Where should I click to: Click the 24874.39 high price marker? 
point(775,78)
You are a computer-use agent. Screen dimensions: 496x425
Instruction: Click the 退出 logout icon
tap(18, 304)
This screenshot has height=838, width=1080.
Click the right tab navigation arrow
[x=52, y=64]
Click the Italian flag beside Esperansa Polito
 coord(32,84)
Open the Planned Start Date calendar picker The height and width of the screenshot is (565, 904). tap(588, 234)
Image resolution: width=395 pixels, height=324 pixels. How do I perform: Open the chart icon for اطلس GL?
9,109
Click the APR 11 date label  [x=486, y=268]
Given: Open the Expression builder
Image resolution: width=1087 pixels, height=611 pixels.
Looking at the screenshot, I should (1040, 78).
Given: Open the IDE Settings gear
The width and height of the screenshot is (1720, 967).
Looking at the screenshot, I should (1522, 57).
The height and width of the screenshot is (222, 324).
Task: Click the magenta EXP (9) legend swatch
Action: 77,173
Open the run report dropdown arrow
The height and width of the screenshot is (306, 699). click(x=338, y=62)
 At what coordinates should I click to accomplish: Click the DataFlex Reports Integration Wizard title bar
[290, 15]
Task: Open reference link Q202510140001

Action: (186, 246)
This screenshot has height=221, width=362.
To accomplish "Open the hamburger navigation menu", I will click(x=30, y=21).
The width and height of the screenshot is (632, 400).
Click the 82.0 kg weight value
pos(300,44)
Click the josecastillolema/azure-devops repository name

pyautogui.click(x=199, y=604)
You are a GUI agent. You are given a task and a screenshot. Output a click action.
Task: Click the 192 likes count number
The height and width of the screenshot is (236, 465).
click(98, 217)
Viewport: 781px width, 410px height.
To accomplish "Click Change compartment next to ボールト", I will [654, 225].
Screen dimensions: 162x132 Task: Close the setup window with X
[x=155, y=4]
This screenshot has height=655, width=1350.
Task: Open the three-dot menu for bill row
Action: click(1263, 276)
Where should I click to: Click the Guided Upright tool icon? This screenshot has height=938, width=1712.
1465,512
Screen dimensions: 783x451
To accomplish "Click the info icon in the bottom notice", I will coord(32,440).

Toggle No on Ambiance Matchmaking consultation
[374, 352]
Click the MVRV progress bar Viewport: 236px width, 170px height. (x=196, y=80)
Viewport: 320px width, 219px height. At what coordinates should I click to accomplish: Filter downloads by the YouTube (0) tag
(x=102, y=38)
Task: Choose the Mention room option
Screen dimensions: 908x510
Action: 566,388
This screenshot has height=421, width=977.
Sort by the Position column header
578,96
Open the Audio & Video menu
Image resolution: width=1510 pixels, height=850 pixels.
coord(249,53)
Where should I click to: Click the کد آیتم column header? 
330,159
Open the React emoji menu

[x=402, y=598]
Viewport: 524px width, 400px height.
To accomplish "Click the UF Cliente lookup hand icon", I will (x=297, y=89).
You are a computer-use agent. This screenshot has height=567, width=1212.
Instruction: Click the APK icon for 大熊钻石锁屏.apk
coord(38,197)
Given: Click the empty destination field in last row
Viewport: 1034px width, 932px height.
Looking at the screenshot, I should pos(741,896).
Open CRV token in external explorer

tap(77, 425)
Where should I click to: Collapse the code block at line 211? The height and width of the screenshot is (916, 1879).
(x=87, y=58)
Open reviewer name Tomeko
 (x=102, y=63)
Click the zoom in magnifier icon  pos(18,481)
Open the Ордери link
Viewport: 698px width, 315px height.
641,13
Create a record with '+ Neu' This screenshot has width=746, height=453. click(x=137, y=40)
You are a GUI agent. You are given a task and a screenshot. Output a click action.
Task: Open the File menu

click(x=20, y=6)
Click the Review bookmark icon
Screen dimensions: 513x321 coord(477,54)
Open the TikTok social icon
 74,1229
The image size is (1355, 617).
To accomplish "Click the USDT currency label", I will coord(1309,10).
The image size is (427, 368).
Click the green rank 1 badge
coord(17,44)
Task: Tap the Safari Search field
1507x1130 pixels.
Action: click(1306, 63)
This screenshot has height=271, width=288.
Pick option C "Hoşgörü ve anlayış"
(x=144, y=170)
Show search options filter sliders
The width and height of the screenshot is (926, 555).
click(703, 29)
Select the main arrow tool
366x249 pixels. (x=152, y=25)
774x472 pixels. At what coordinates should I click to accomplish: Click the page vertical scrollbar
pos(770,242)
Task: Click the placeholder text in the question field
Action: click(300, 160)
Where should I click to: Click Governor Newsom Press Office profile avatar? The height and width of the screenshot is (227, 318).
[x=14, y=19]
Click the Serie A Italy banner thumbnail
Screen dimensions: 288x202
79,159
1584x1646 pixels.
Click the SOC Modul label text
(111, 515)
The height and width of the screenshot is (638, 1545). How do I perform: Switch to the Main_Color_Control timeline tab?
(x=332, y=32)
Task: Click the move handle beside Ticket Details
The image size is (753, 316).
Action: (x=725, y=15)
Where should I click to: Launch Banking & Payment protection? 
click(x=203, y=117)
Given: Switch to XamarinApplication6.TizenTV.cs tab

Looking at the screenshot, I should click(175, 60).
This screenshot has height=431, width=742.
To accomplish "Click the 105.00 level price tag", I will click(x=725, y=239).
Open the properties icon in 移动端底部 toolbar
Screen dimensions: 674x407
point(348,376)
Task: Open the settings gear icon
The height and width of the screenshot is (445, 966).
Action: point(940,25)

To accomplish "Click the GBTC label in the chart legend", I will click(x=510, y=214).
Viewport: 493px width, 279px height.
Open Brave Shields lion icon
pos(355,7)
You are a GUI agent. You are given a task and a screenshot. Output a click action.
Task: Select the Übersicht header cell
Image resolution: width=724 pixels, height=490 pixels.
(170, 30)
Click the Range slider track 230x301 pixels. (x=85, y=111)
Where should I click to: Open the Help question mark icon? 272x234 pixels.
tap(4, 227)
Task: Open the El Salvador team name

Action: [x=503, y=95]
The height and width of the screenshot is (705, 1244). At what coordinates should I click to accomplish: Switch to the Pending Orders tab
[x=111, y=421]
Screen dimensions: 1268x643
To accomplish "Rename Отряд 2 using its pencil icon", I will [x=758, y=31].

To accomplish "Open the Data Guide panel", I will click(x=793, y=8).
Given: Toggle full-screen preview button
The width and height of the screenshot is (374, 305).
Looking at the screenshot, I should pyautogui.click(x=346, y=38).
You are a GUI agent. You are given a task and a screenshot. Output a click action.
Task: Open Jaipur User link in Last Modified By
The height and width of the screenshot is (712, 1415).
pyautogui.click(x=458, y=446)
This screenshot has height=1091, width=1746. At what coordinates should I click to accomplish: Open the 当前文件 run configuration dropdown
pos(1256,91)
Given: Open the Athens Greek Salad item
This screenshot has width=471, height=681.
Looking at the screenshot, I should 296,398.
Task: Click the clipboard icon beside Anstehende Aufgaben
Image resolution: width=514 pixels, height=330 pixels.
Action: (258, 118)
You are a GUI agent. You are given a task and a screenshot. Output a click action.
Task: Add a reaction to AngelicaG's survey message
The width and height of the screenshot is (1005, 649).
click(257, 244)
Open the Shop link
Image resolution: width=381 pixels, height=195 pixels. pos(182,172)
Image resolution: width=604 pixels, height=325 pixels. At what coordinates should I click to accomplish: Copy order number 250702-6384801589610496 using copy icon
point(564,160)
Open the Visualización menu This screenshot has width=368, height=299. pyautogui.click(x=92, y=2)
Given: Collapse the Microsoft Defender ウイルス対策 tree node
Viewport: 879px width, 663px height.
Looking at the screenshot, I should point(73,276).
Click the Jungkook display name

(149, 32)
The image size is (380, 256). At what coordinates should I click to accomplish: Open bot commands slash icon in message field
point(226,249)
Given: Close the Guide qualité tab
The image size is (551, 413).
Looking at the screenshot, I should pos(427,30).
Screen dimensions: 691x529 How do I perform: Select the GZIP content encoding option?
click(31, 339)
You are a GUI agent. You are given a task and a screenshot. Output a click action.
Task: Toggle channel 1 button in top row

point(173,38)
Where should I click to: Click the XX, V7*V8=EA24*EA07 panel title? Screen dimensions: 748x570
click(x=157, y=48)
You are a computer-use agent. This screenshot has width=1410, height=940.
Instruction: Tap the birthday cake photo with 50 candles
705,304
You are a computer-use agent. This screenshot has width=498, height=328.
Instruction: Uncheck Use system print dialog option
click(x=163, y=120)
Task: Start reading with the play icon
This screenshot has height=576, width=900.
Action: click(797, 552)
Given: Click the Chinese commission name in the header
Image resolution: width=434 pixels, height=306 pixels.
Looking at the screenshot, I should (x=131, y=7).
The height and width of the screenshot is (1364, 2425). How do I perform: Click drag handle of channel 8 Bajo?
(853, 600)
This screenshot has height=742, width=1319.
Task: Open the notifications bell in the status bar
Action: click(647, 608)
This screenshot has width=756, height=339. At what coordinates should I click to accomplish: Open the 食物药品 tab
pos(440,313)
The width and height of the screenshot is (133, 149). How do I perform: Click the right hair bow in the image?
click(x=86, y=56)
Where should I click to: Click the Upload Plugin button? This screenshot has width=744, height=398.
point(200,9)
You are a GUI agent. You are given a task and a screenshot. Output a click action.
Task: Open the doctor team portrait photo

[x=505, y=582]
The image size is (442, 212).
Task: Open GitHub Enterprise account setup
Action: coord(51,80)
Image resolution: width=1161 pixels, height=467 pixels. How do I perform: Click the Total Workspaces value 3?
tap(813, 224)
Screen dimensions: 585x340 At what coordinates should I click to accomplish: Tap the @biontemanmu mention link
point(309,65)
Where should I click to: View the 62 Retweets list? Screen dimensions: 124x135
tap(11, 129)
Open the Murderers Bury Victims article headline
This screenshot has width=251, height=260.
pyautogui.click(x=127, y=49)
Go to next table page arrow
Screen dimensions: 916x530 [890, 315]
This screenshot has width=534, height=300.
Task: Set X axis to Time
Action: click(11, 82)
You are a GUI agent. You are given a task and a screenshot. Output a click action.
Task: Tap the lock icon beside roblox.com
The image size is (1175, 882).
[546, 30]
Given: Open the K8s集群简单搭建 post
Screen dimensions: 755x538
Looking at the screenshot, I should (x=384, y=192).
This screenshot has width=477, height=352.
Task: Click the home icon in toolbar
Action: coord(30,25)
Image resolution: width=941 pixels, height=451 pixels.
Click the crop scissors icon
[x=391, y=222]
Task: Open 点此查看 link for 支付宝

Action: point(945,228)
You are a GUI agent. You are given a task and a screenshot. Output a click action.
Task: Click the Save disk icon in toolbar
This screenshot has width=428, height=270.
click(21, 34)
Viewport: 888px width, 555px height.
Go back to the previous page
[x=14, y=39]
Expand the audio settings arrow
———
Consegna:
Ricopia tali e quali le righe comprese tra quella che contiene "This screenshot has width=756, height=339." e quella che contiene "[x=14, y=39]", entrambe incluse.

Soluzione:
This screenshot has width=756, height=339. At what coordinates should I click to accomplish: Open the 食物药品 tab
pos(440,313)
The width and height of the screenshot is (133, 149). How do I perform: Click the right hair bow in the image?
click(x=86, y=56)
Where should I click to: Click the Upload Plugin button? This screenshot has width=744, height=398.
point(200,9)
You are a GUI agent. You are given a task and a screenshot. Output a click action.
Task: Open the doctor team portrait photo

[x=505, y=582]
The image size is (442, 212).
Task: Open GitHub Enterprise account setup
Action: coord(51,80)
Image resolution: width=1161 pixels, height=467 pixels. How do I perform: Click the Total Workspaces value 3?
tap(813, 224)
Screen dimensions: 585x340 At what coordinates should I click to accomplish: Tap the @biontemanmu mention link
point(309,65)
Where should I click to: View the 62 Retweets list? Screen dimensions: 124x135
tap(11, 129)
Open the Murderers Bury Victims article headline
This screenshot has width=251, height=260.
pyautogui.click(x=127, y=49)
Go to next table page arrow
Screen dimensions: 916x530 [890, 315]
This screenshot has width=534, height=300.
Task: Set X axis to Time
Action: click(11, 82)
You are a GUI agent. You are given a task and a screenshot. Output a click action.
Task: Tap the lock icon beside roblox.com
The image size is (1175, 882).
[546, 30]
Given: Open the K8s集群简单搭建 post
Screen dimensions: 755x538
Looking at the screenshot, I should (x=384, y=192).
This screenshot has width=477, height=352.
Task: Click the home icon in toolbar
Action: coord(30,25)
Image resolution: width=941 pixels, height=451 pixels.
Click the crop scissors icon
[x=391, y=222]
Task: Open 点此查看 link for 支付宝

Action: point(945,228)
You are a GUI agent. You are given a task and a screenshot. Output a click action.
Task: Click the Save disk icon in toolbar
This screenshot has width=428, height=270.
click(21, 34)
Viewport: 888px width, 555px height.
Go back to the previous page
[x=14, y=39]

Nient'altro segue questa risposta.